5. "Thou hast set up the right hand of his enemies, and made all his adversaries to rejoice." Thou seemest to take part with the enemy against him, and makest him to exult and rejoice in oppressing him.
6. "Thou hast also turned the edge of his sword, (blunted his sword that was wont to slay,) and hast not made him to stand in the battle," but to fly and turn his back.
7. "Thou hast made his glory (the glory dignity, authority of his kingdom) to cease, and cast his crown to the ground." 8. "The days of his youth hast thou shortened;" cut him off in the prime and strength of his years. "Thou hast covered him with shame;" made his opulent, glorious kingdom ignominious; which was true in divers of David's posterity, especially Jehoiakim.
These were the sad complaints which the prophet pours out; but he quickly recovers and recalls his thoughts; and that he may move God to help, he falls to prayer, which is very pathetic.
VIII. He considers the nature of God as kind, loving, merciful, slow to anger; and asks: - 1. "How long, Lord? wilt thou hide thyself for ever?" Hide thy favour? 2. "Shall thy wrath burn like fire?" An element that hath no mercy.
He then uses other arguments, pathetically expressed, to move God to pity: - 1. Drawn from the brevity of man's life: "Remember how short my time is." 2. From the end for which man was created; not in vain, but to be an object of God's goodness and favour.
3. From the weakness and disability of man. His life is short; and can he lengthen it? "What man is he that liveth, and shall not see death?" Yea, though he live long, yet he is a mortal creature: "Shall he deliver his soul from the grave?" 4. From the covenant, of which he puts God in mind: "Lord, where are thy former lovingkindnesses, which thou swarest to David in thy truth?" 5. From the ignominy, scorns, sarcasms, by enemies cast upon them, which he desires God to look upon. 1. "Remember, Lord, the reproach of thy servant." 2. "And how I do bear in my bosom." Not spoken afar off, but in my hearing, and to my face, as if poured and emptied into my bosom; the rebukes not of this or that man, but of many people.

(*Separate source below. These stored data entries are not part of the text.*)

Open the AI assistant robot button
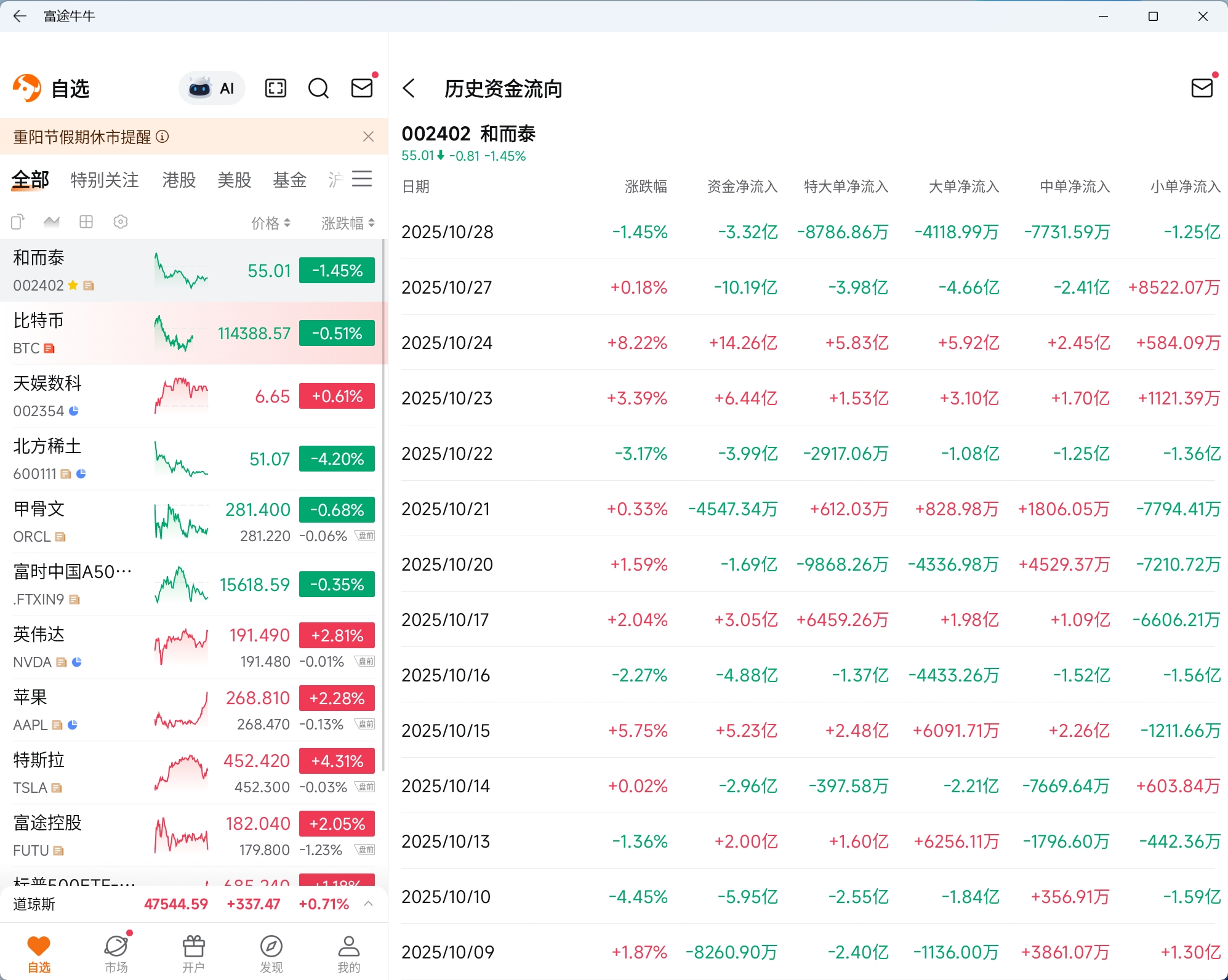click(x=211, y=89)
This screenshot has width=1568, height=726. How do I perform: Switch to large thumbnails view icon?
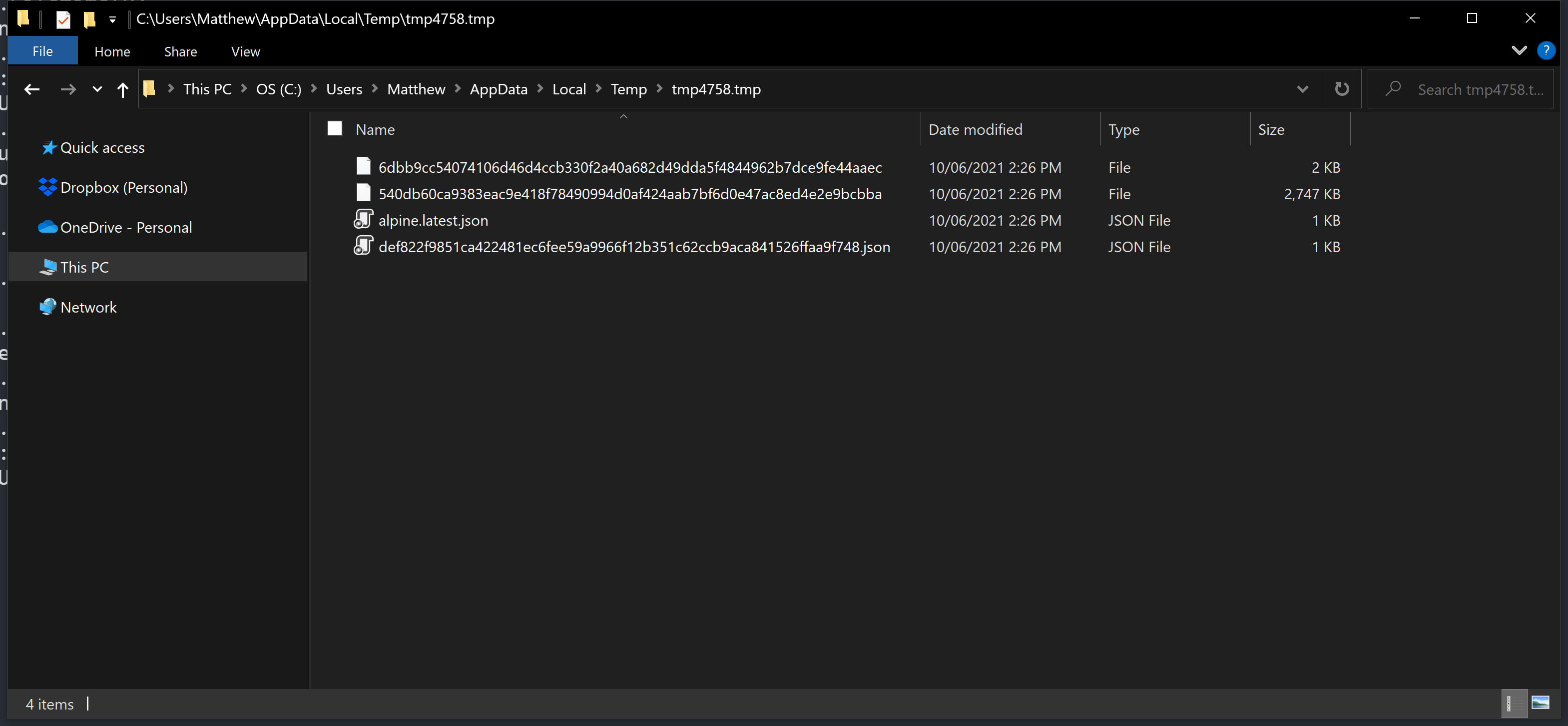pyautogui.click(x=1540, y=703)
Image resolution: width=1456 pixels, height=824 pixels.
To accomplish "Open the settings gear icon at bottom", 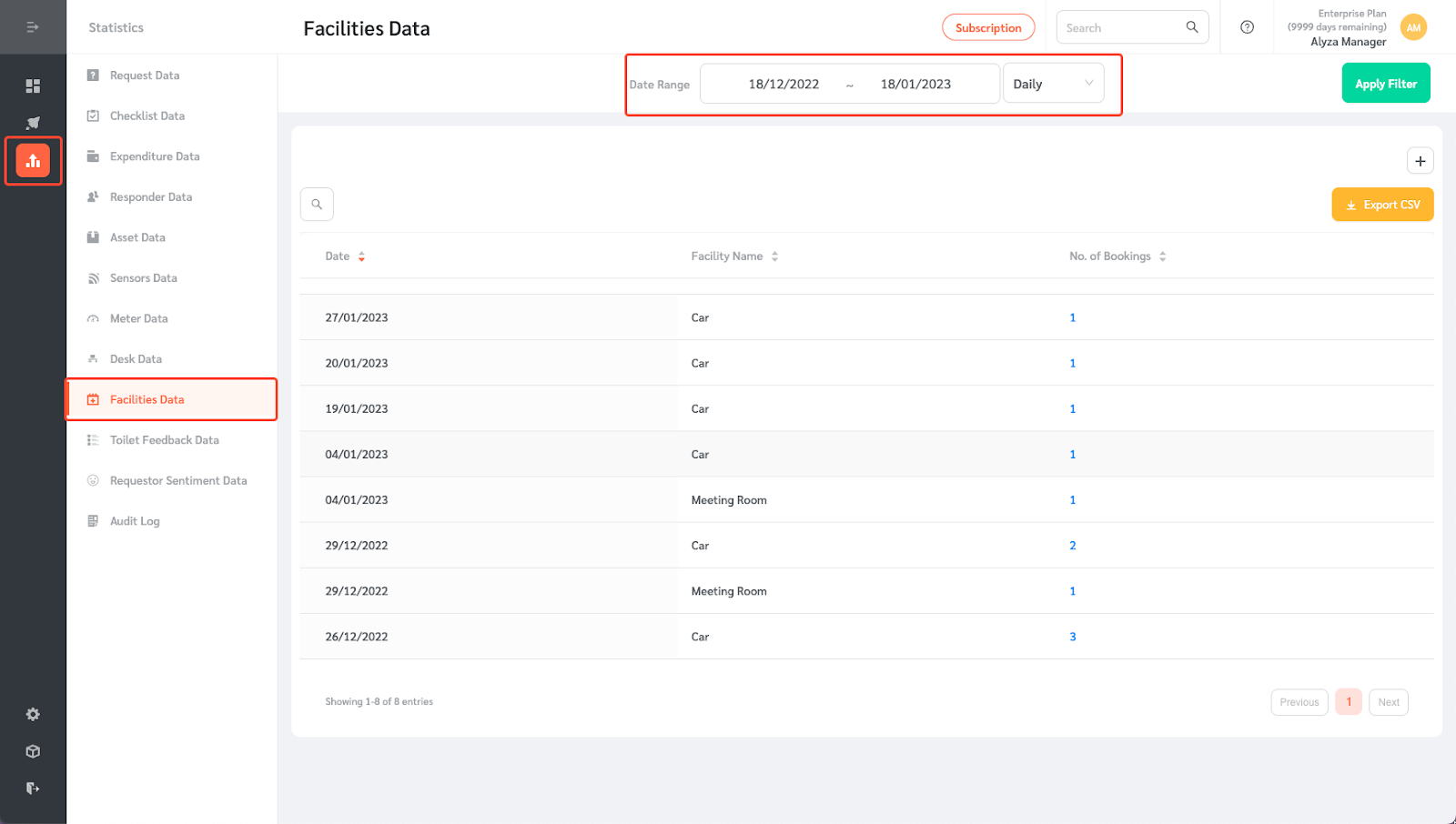I will point(33,714).
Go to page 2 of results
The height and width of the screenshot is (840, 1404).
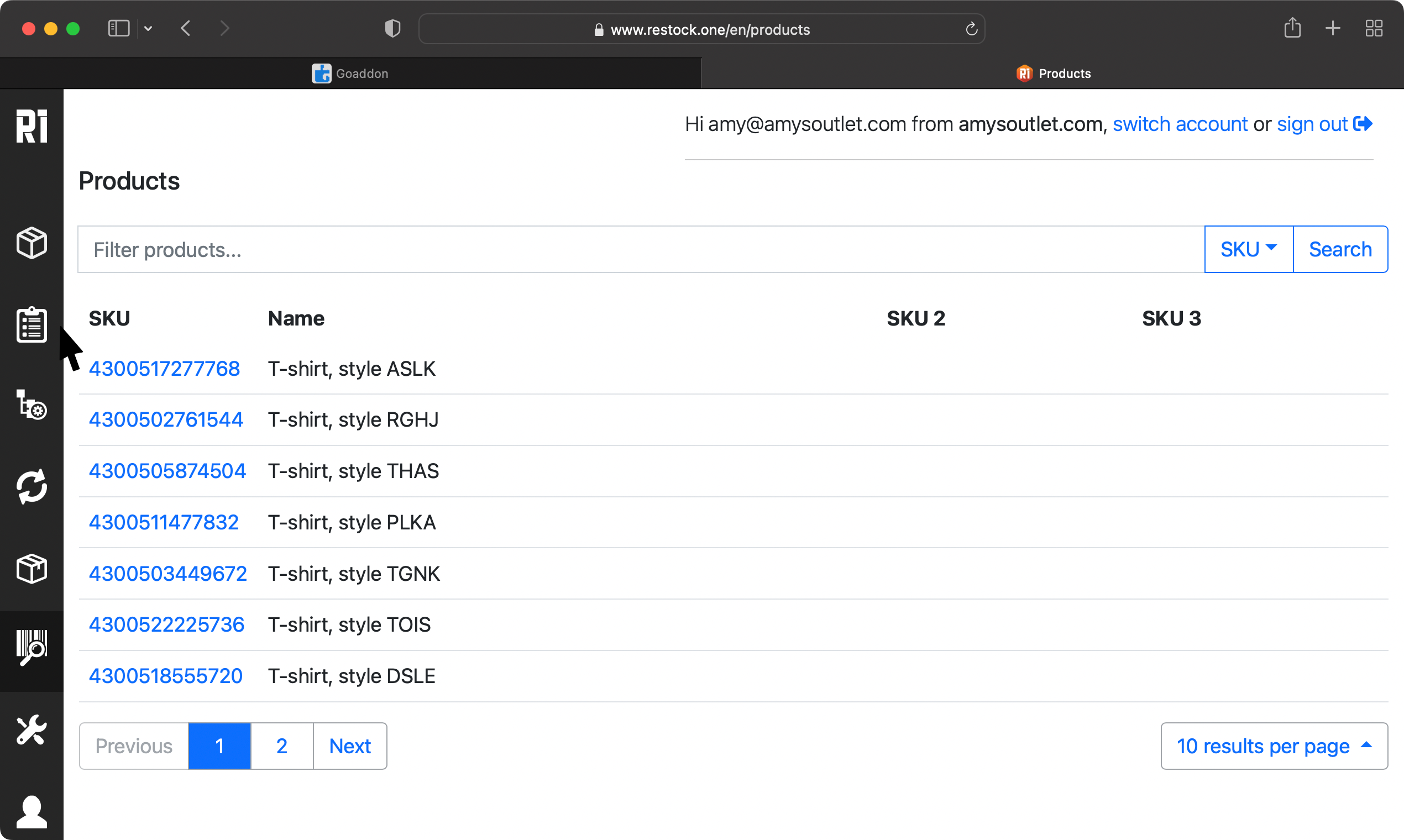coord(281,746)
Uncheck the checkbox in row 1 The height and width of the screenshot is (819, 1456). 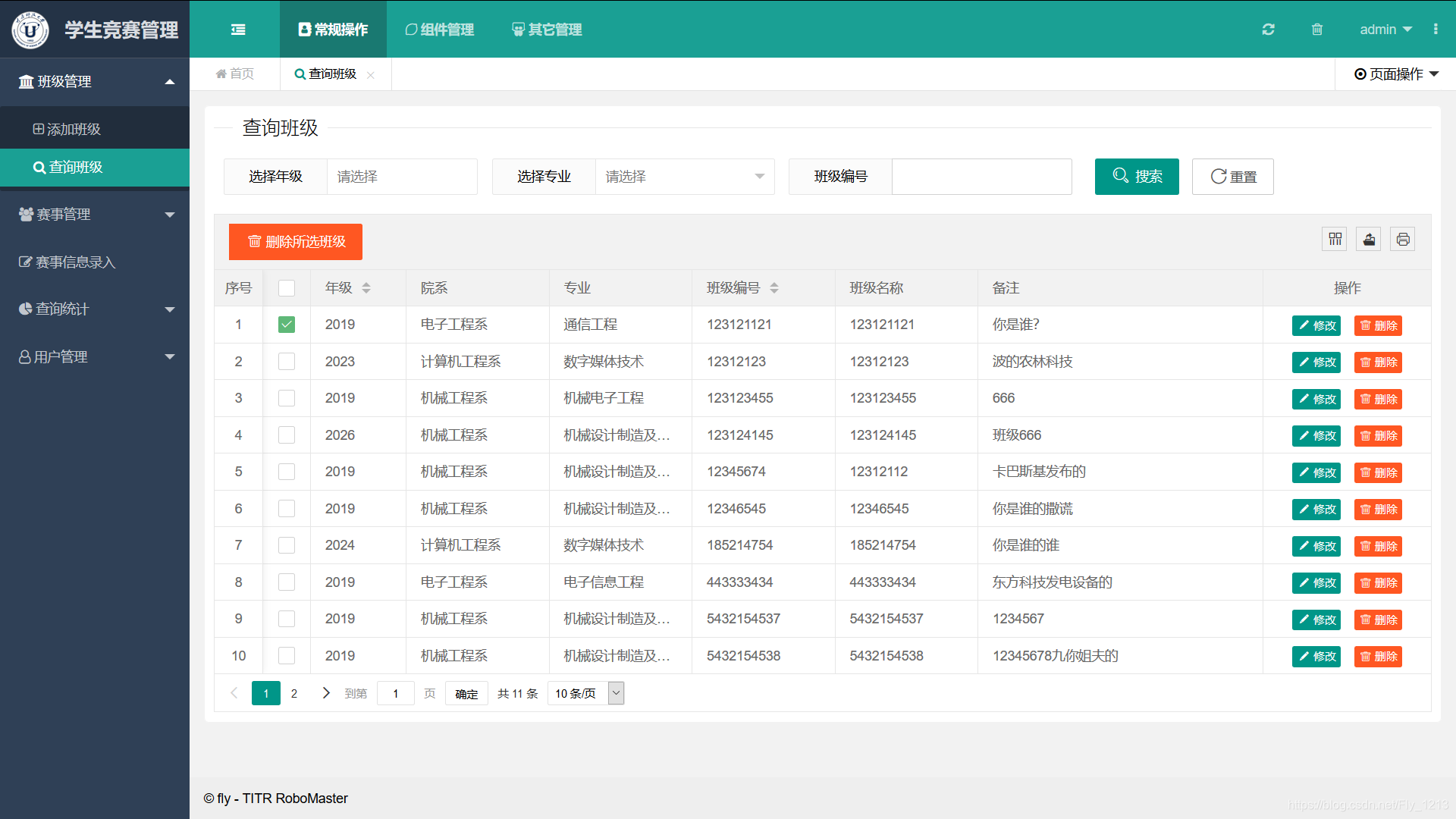tap(287, 325)
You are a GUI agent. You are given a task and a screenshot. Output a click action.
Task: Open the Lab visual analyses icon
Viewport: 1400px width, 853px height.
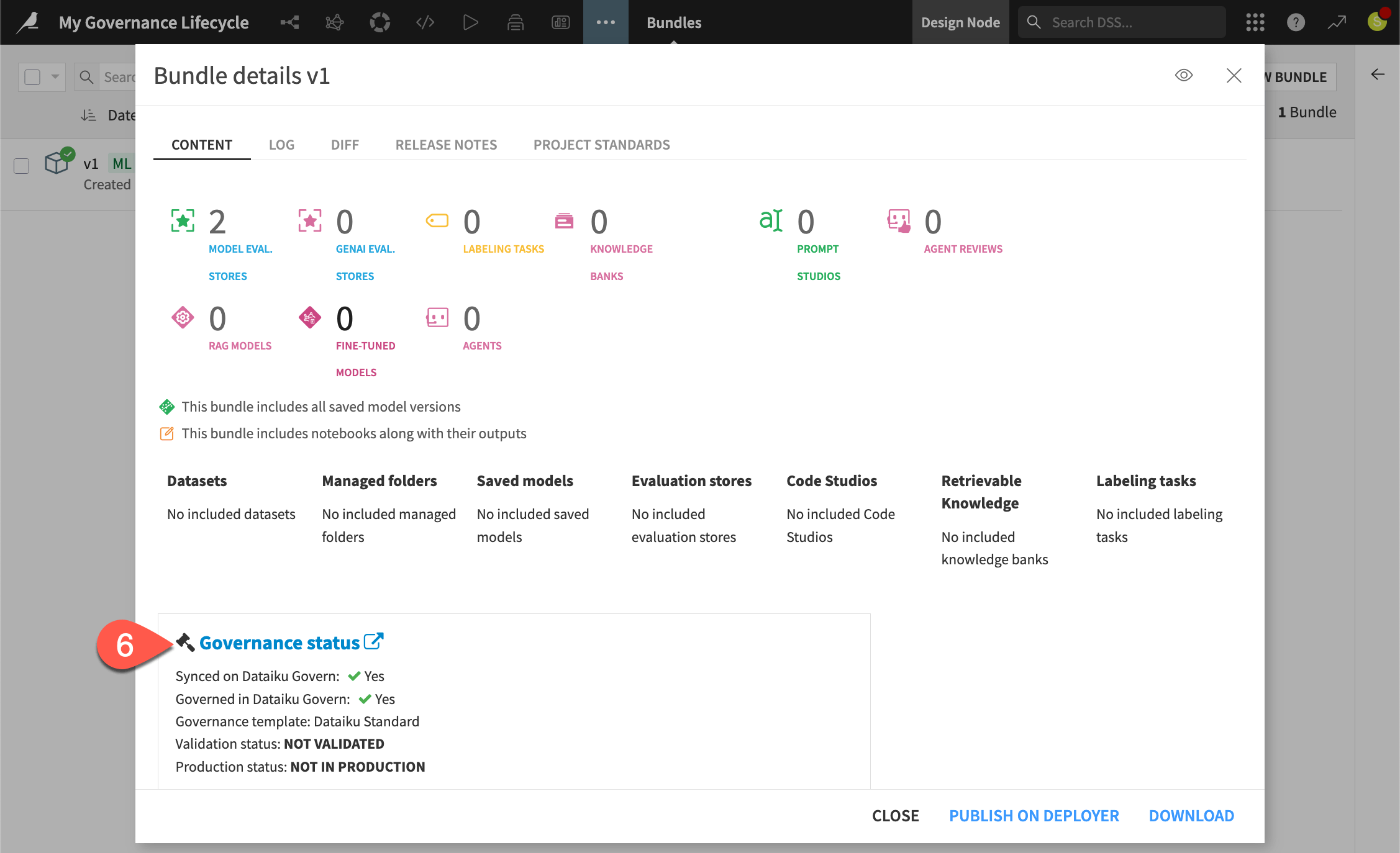tap(334, 22)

6. And lastly, that these reproaches, in effect, fall upon God. For they who reproach God's servants are his enemies: "Remember the reproaches" - 1. "Wherewith thine enemies have reproached, O Lord." 2. "Wherewith they have reproached the footsteps of thine anointed," i.e., either whatsoever he says or does; or else by footsteps is to be understood the latter end of David's kingdom, which was indeed subject to reproach. 3. But the Chaldee paraphrast by footsteps understands the coming of the Messiah in the flesh; which, because it was long promised and men saw not performed, many derided, mocked, and reproached, as vain.
IX. The close of this long Psalms is a benediction, by which the prophet, after his combat with flesh and blood about the performance of the covenant, composes his troubled soul, and acquiesces in God; blessing him for whatever falls out, breaking forth into: - 1. "Blessed be the Lord for evermore:" Blessed be his name, who does and orders all things for the best of his people, although in the midst of calamities and troubles he seems to desert them.
2. And that we may know that he did this from his heart, he seals it with a double Amen. "Amen, Amen." So I wish it; so be it.